Een andere reden van het conformisme van opportunisten als Geert Mak geeft de Italiaanse auteur Alberto Moravia. In zijn roman Il Conformisto (1947) beschrijft hij hoe zijn conformistische hoofdpersoon een man was die 'tot elke prijs' streefde 'naar normaliteit; een wil tot aanpassing aan een algemeen aanvaarde norm, een verlangen om gelijk te zijn aan alle anderen, omdat anders-zijn hetzelfde was als schuldig zijn.' Dit alles verzengende verlangen veroorzaakte 'een zucht tot behagen die aan slaafsheid of aan koketterie grensde.' De dichter Hans Verhagen, die in 2009 de P.C. Hooft-prijs ontving, zei in dit verband dat 'één van de aardige dingen' in de jaren zestig het feit was 'dat er een eerste poging werd gedaan tot verzet tegen de ziekte van de normalisering.' De poldermodel-mentaliteit van doe maar normaal dan doe je al gek genoeg, kenmerkt de houding die van elk individu een doorsnee mens wil maken. 'In een klein dichtbevolkt land is de neiging tot overzichtelijk indelen... sterk aanwezig,' merkte Verhagen op, en 'als je protesteert' loop je onherroepelijk 'de kans' een 'querulant te worden genoemd of een zijkertje, die graag wil opvallen. Dan pas je niet meer in de groep…’ De sociale druk in een klein kikkerland is groter dan in bevolkingsrijke cultuurlanden als Frankrijk, Italië, Duitsland, de Verenigde Staten, etc. In de polder kent iedereen die meetelt elkaar en degene die uit de pas loopt, wordt ogenblikkelijk tot de orde geroepen of gemarginaliseerd. In zijn essay De Nederlandse volksaard wees Johan Huizinga in de jaren twintig van de vorige eeuw erop dat de Nederlandse bevolking ‘tot grondtrek’ heeft ‘dat het onheroïsch is,’ maar zo stelde Nederlands meest scherpzinnige historicus aller tijden: 


Hoe kan het anders? Een staat, opgebouwd uit welvarende burgerijen van matig grote steden en uit tamelijk tevreden boerengemeenten, is geen kweekbodem voor hetgeen men het heroische noemt.
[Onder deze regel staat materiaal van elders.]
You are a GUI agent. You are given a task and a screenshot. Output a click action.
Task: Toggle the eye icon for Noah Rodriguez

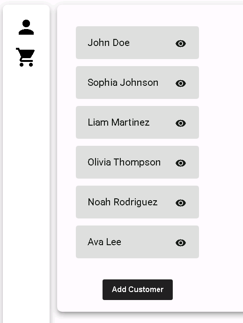(181, 203)
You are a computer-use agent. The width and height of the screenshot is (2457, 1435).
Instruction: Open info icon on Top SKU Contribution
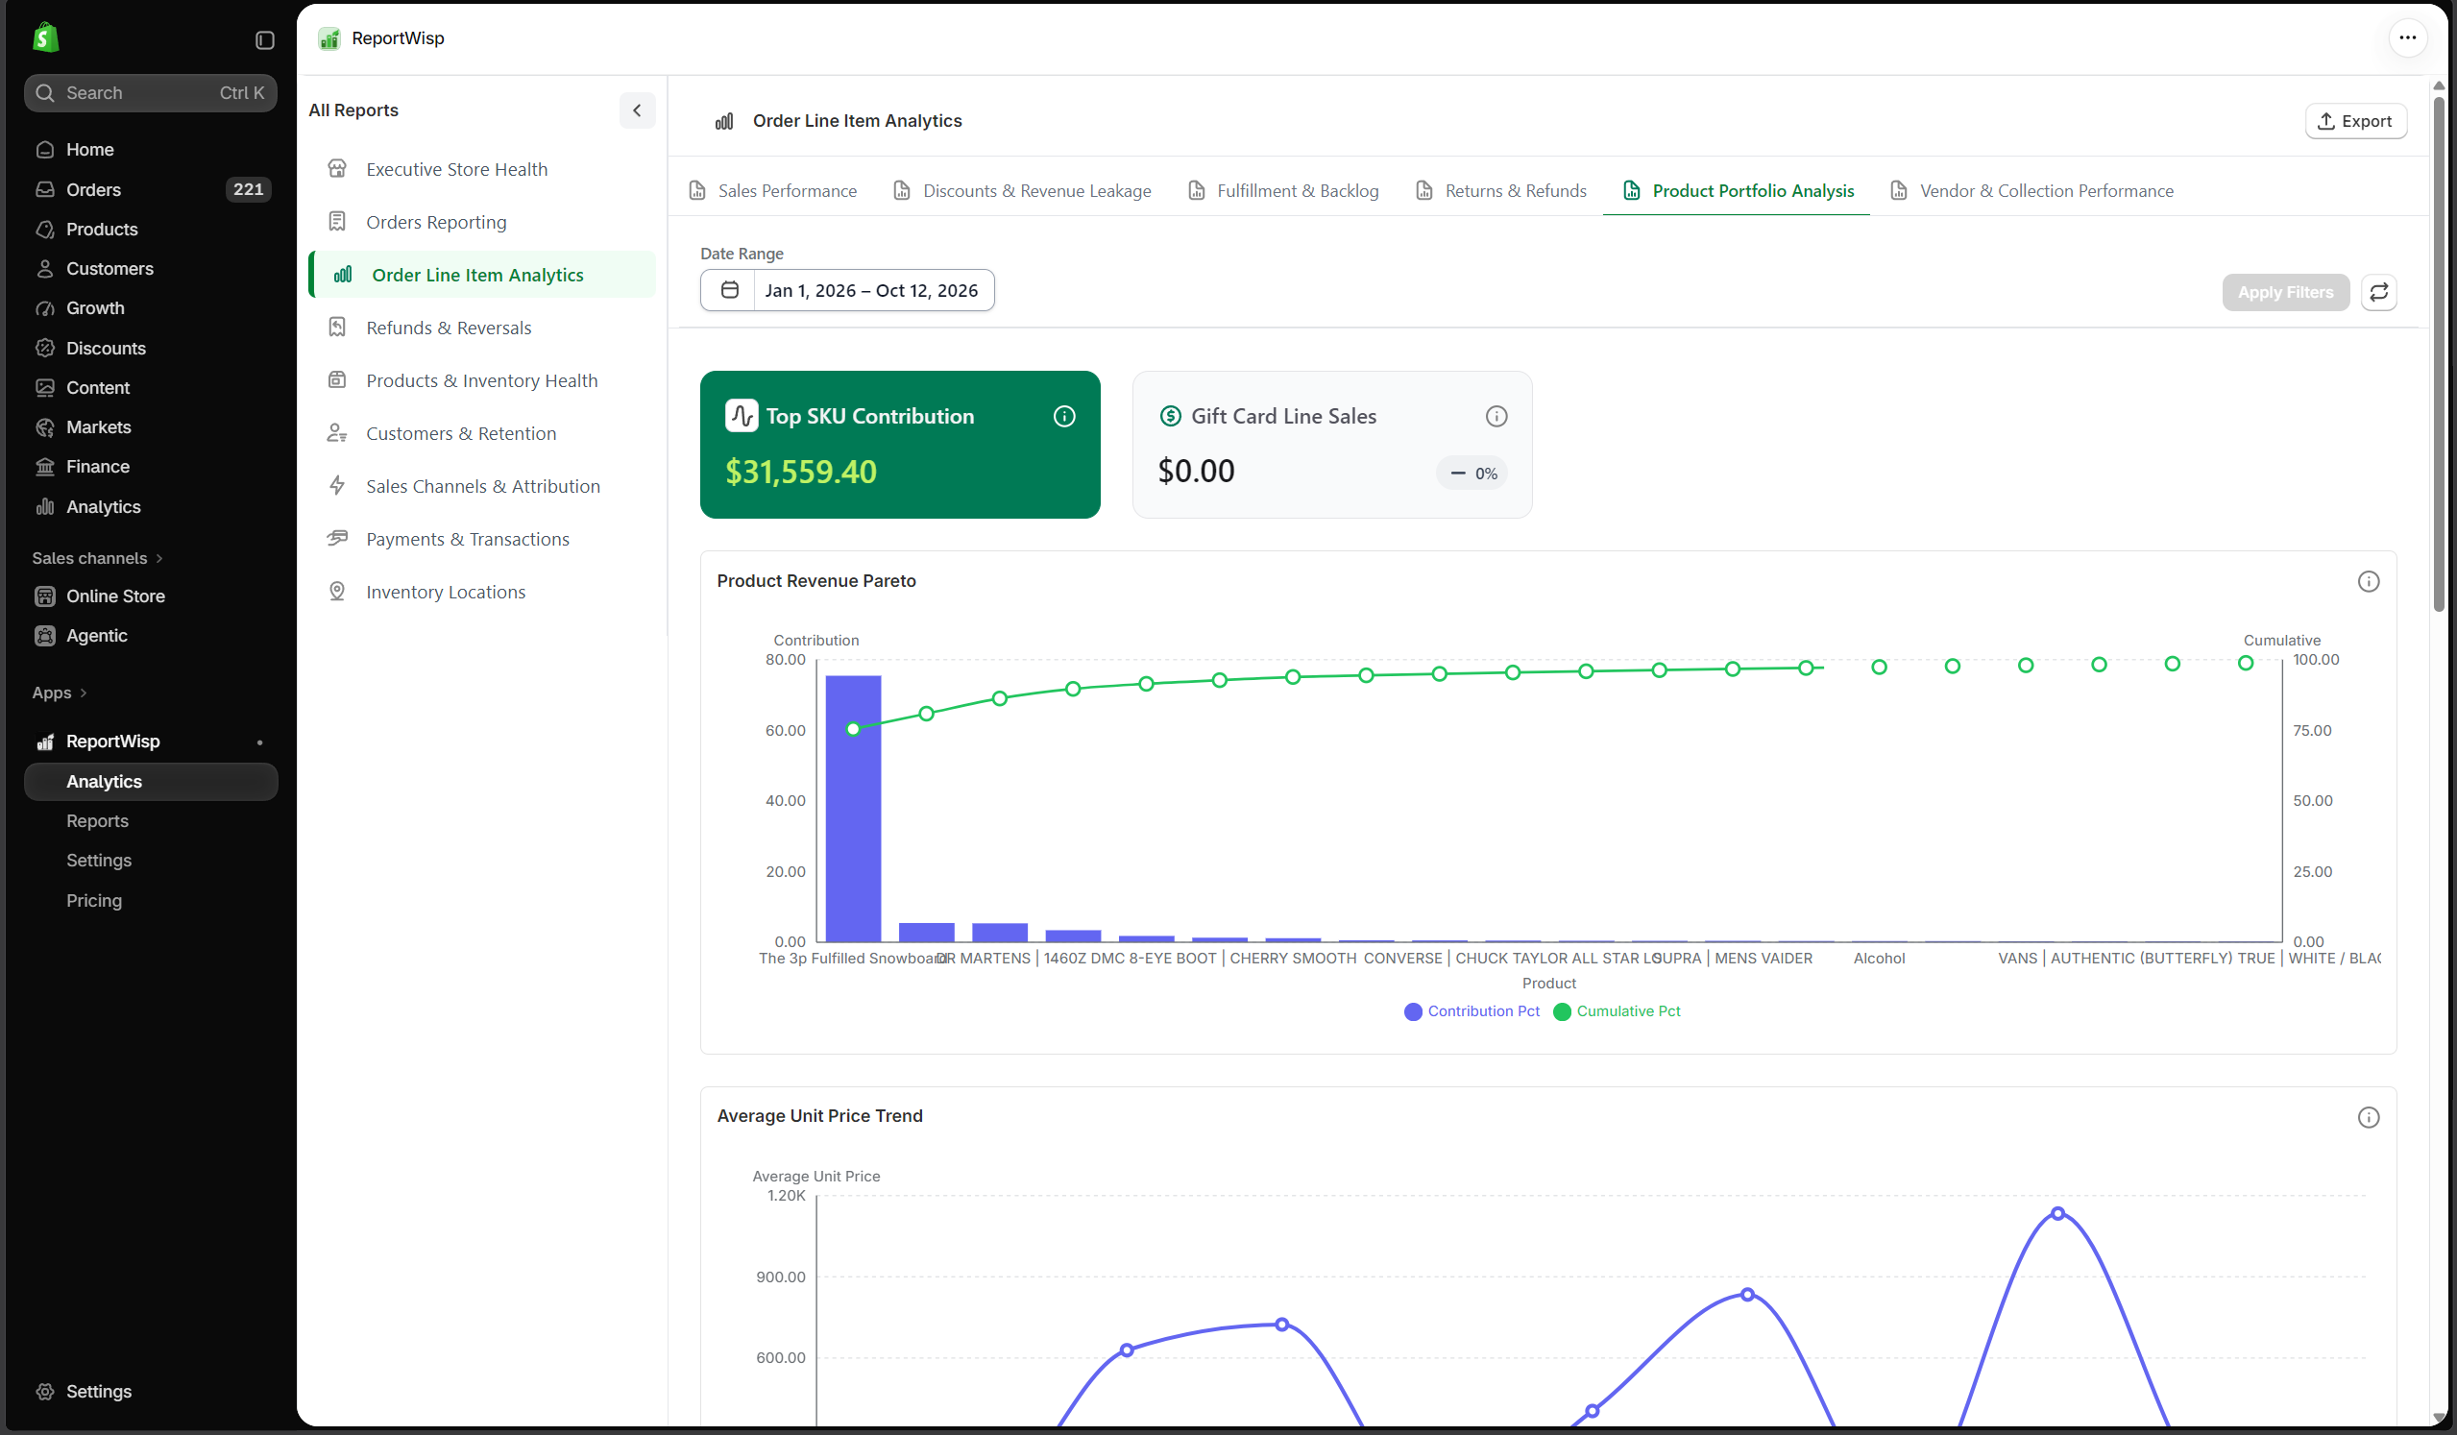click(x=1064, y=416)
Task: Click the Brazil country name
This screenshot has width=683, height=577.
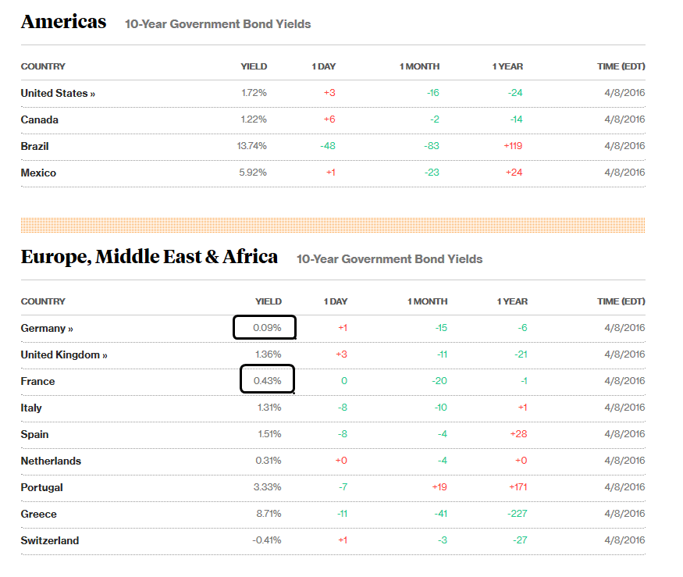Action: (x=35, y=147)
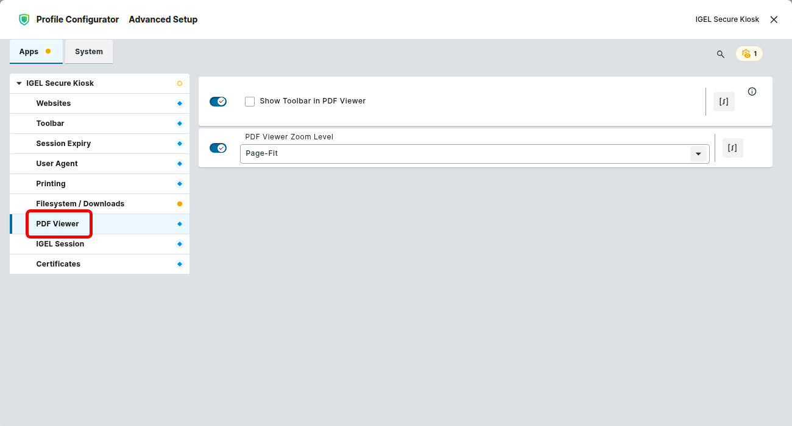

Men collaboreert hier liever met de macht, zoals ondermeer blijkt uit het feit dat tijdens de Tweede Wereldoorlog uit het ‘tolerante’ Nederland procentueel tweemaal zoveel joodse burgers werden gedeporteerd als uit België en driemaal zoveel als uit Frankrijk. Huizinga:


De eenheid van het Nederlandse volk is bovenal gelegen in zijn burgerlijk karakter… Uit een burgerlijke sfeer sproten onze weinig militaire geest, de overwegende handelsgeest… Hypocrisie en farizeïsme belagen hier individu en gemeenschap! […] het valt niet te ontkennen, dat de Nederlander, alweer in zekere burgerlijke gemoedelijkheid, een lichte graad van knoeierij of bevoorrechting van vriendjes zonder protest verdraagt.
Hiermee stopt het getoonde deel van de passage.